Стоит плачет, — мне, говорит, прокурора самого надо!

Взяла меня тут досада, и с сердцем, чтобы только отвязаться, велел я позвать к себе эту бабу.

Вошла бабенка молоденькая, почти ребенок. Рожица вся от слез опухшая. Увидала меня и прямо в ноги.

— Не причинен мой убивству, не причинен!

Валяется в ногах, голосит:

— Помилосердуйте! Не причинен душегубству! Станьте за отца, за матерь!

А слезами так и заливается.

Жалко мне ее стало. Начал я ее успокаивать и так и этак. Ничто не берет. Промаялся я так с ней добрых полчаса. Обещал ей, наконец, — знаешь, как у нас это делается, чтобы отвязаться, — «всяческое содействие». Не взяло и это — плачет:

— Ты его вовсе оправь!

Каково это было слышать лицу прокурорского надзора!... На счастье меня тут что-то точно осенило...

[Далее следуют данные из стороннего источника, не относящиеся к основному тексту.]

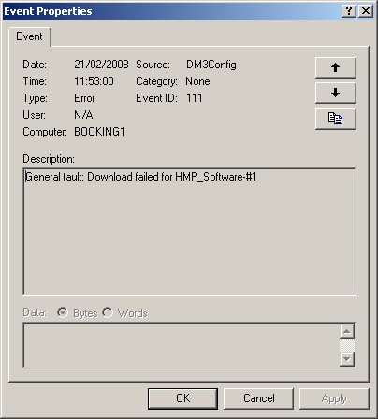
Task: Click the Data box scroll down arrow
Action: click(347, 359)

— Да ты, — говорю, — помолись отцу Серафиму — он лучше моего оправит твоего мужа.

Сказал и обрадовался. Смотрю: моя баба встала с полу, перекрестилась и спокойно, спокойно поклонилась мне в пояс:

— Спасибо тебе на добрых речах, господин! Батюшке нашему я помолюсь, да и ты нас, грешных, попомни!

С тем и вышла.

«Ловко, — подумал я, — отделался. Спасибо Серафиму!»

Взялся я за дела и за первое — за Саровское убийство. Рассматривая его, я вскоре восстановил в своей памяти всю картину производившегося о нем следствия.

С год назад в Саровских лесах работала наемная артель пильщиков на Саровских лесопилках. Один рабочий из этой артели был найден убитым. Обстановка преступления, вскрытие трупа, раны, нанесенные орудием, похожим на пилу, некоторые другие данные, которых я уж теперь не припомню — все это указывало на то, что убийство было совершено кем-нибудь из членов артели. По этому делу следователь собирался привлечь чуть ли не всю артель, но так как убийство совершено было по побуждениям, не обнаружившимся ни в полицейском дознании, ни в предварительном следствии, и так как члены артели были, казалось, сами к нему прикосновенны в той или другой степени, то истинный виновник убийства ускользал от бдительного ока правосудия... Ты, пожалуйста, не улыбайся: око наше со следователем было очень бдительно... Следователь таскал к себе на допрос артель чуть не каждый день. Измором изводил. Но как ни изводил, а дело, казалось, вот-вот должно было вылететь в трубу и быть направлено к прекращению.

Как вдруг к следователю явился один малый из этой несчастной артели и объявил себя убийцей. Рассказал всю обстановку преступления с такими подробностями, что для следователя не оставалось никакого сомнения, что убийцей был, действительно, он. Повинную свою убийца объяснил муками совести и страданием неповинных товарищей.

Итак, на основании, как у нас пишут, изложенного, крестьянин Тамбовской губернии Темниковского уезда, имярек, предавался назавтра суду Тамбовского окружного суда с участием присяжных заседателей по обвинению в грозной статье Уложения о наказаниях, карающей за предумышленное убийство солидной порцией каторги.

Восстановив в памяти все обстоятельства дела, я убедился, что каторжная песня моего завтрашнего пациента спета и что ему уже никакие Серафимы не помогут.

С сознанием исполненного долга и победы над возбужденными в моей душе сомнениями я лег спать и, уверяю тебя, никаких знаменательных снов, до которых ты такой охотник, не видел.